Required work
Restate the records below word for word, leaving nothing out.

Records to use
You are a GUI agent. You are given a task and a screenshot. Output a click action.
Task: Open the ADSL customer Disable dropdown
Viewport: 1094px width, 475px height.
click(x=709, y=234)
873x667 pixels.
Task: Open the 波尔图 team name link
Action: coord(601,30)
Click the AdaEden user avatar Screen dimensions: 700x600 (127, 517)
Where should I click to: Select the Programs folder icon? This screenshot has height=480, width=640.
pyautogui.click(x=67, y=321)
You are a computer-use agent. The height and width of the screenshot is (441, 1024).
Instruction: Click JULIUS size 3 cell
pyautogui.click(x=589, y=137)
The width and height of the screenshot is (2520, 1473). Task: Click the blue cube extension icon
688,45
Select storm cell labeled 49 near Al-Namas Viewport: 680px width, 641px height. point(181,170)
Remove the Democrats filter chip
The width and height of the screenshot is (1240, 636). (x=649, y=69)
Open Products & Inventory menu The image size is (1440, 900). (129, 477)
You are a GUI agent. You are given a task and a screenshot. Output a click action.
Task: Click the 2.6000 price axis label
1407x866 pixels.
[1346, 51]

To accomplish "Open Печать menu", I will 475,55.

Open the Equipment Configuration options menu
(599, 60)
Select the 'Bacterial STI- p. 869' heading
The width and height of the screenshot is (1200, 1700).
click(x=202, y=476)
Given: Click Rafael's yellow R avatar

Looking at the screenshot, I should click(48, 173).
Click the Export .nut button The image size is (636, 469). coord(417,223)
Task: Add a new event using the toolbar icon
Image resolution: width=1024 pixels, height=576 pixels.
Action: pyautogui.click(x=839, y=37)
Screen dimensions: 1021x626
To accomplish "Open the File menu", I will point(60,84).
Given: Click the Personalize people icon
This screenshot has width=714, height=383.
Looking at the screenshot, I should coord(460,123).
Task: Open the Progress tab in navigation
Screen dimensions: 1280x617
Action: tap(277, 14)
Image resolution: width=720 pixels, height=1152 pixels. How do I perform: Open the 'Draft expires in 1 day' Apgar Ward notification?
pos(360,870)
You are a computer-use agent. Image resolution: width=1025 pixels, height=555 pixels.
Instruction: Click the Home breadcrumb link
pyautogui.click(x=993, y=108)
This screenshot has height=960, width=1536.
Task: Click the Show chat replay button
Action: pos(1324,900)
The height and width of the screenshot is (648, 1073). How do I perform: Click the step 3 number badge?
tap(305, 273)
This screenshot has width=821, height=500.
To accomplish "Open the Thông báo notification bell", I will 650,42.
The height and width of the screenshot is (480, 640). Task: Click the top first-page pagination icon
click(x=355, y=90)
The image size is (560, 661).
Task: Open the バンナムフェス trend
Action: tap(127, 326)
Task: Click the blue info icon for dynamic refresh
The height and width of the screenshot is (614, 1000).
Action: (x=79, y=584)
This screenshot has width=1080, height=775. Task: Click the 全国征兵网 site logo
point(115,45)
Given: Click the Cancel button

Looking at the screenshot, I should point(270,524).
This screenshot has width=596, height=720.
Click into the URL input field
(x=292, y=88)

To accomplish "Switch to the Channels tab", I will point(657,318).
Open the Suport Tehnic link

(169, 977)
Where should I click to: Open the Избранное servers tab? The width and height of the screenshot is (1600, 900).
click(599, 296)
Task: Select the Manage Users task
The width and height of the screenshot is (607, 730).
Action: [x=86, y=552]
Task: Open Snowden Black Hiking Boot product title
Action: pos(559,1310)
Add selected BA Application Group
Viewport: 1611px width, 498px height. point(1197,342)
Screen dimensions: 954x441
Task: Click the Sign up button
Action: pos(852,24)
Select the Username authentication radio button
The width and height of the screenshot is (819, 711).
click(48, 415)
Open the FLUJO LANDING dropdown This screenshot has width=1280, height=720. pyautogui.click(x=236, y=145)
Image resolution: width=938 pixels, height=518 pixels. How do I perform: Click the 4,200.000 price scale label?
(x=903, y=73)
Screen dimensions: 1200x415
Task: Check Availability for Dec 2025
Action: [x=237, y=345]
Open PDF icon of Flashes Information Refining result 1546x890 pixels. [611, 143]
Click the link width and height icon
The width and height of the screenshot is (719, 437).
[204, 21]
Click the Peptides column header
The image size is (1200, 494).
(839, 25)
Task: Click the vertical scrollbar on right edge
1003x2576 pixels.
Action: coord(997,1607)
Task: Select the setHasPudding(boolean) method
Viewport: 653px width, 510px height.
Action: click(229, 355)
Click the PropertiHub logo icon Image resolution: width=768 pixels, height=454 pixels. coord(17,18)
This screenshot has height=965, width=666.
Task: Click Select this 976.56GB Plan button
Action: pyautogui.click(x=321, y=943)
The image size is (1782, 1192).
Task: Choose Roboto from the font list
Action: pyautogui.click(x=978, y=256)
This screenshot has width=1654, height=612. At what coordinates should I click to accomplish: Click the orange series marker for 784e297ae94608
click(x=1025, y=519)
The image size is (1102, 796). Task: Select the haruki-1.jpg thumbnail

Written reply
You are a GUI agent. You are given a task and a screenshot. Output a click action.
Task: Open the ADSL customer Disable dropdown
Viewport: 1094px width, 475px height.
click(x=709, y=234)
873x667 pixels.
Task: Open the 波尔图 team name link
Action: coord(601,30)
Click the AdaEden user avatar Screen dimensions: 700x600 (127, 517)
Where should I click to: Select the Programs folder icon? This screenshot has height=480, width=640.
pyautogui.click(x=67, y=321)
You are a computer-use agent. The height and width of the screenshot is (441, 1024).
Instruction: Click JULIUS size 3 cell
pyautogui.click(x=589, y=137)
The width and height of the screenshot is (2520, 1473). Task: Click the blue cube extension icon
688,45
Select storm cell labeled 49 near Al-Namas Viewport: 680px width, 641px height. point(181,170)
Remove the Democrats filter chip
The width and height of the screenshot is (1240, 636). (x=649, y=69)
Open Products & Inventory menu The image size is (1440, 900). (129, 477)
You are a GUI agent. You are given a task and a screenshot. Output a click action.
Task: Click the 2.6000 price axis label
1407x866 pixels.
[1346, 51]

To accomplish "Open Печать menu", I will 475,55.

Open the Equipment Configuration options menu
(599, 60)
Select the 'Bacterial STI- p. 869' heading
The width and height of the screenshot is (1200, 1700).
click(x=202, y=476)
Given: Click Rafael's yellow R avatar

Looking at the screenshot, I should click(48, 173).
Click the Export .nut button The image size is (636, 469). coord(417,223)
Task: Add a new event using the toolbar icon
Image resolution: width=1024 pixels, height=576 pixels.
Action: pyautogui.click(x=839, y=37)
Screen dimensions: 1021x626
To accomplish "Open the File menu", I will point(60,84).
Given: Click the Personalize people icon
This screenshot has width=714, height=383.
Looking at the screenshot, I should coord(460,123).
Task: Open the Progress tab in navigation
Screen dimensions: 1280x617
Action: tap(277, 14)
Image resolution: width=720 pixels, height=1152 pixels. How do I perform: Open the 'Draft expires in 1 day' Apgar Ward notification?
pos(360,870)
You are a computer-use agent. Image resolution: width=1025 pixels, height=555 pixels.
Instruction: Click the Home breadcrumb link
pyautogui.click(x=993, y=108)
This screenshot has height=960, width=1536.
Task: Click the Show chat replay button
Action: pos(1324,900)
The height and width of the screenshot is (648, 1073). How do I perform: Click the step 3 number badge?
tap(305, 273)
This screenshot has width=821, height=500.
To accomplish "Open the Thông báo notification bell", I will 650,42.
The height and width of the screenshot is (480, 640). Task: Click the top first-page pagination icon
click(x=355, y=90)
The image size is (560, 661).
Task: Open the バンナムフェス trend
Action: tap(127, 326)
Task: Click the blue info icon for dynamic refresh
The height and width of the screenshot is (614, 1000).
Action: (x=79, y=584)
This screenshot has width=1080, height=775. Task: Click the 全国征兵网 site logo
point(115,45)
Given: Click the Cancel button

Looking at the screenshot, I should point(270,524).
This screenshot has width=596, height=720.
Click into the URL input field
(x=292, y=88)

To accomplish "Switch to the Channels tab", I will point(657,318).
Open the Suport Tehnic link

(169, 977)
Where should I click to: Open the Избранное servers tab? The width and height of the screenshot is (1600, 900).
click(599, 296)
Task: Select the Manage Users task
The width and height of the screenshot is (607, 730).
Action: [x=86, y=552]
Task: Open Snowden Black Hiking Boot product title
Action: pos(559,1310)
Add selected BA Application Group
Viewport: 1611px width, 498px height. point(1197,342)
Screen dimensions: 954x441
Task: Click the Sign up button
Action: pos(852,24)
Select the Username authentication radio button
The width and height of the screenshot is (819, 711).
click(48, 415)
Open the FLUJO LANDING dropdown This screenshot has width=1280, height=720. pyautogui.click(x=236, y=145)
Image resolution: width=938 pixels, height=518 pixels. How do I perform: Click the 4,200.000 price scale label?
(x=903, y=73)
Screen dimensions: 1200x415
Task: Check Availability for Dec 2025
Action: [x=237, y=345]
Open PDF icon of Flashes Information Refining result 1546x890 pixels. [611, 143]
Click the link width and height icon
The width and height of the screenshot is (719, 437).
[204, 21]
Click the Peptides column header
The image size is (1200, 494).
(839, 25)
Task: Click the vertical scrollbar on right edge
1003x2576 pixels.
Action: coord(997,1607)
Task: Select the setHasPudding(boolean) method
Viewport: 653px width, 510px height.
Action: click(229, 355)
Click the PropertiHub logo icon Image resolution: width=768 pixels, height=454 pixels. coord(17,18)
This screenshot has height=965, width=666.
Task: Click Select this 976.56GB Plan button
Action: pyautogui.click(x=321, y=943)
The image size is (1782, 1192).
Task: Choose Roboto from the font list
Action: pyautogui.click(x=978, y=256)
This screenshot has width=1654, height=612. At what coordinates should I click to accomplish: Click the orange series marker for 784e297ae94608
click(x=1025, y=519)
The image size is (1102, 796). Task: Select the haruki-1.jpg thumbnail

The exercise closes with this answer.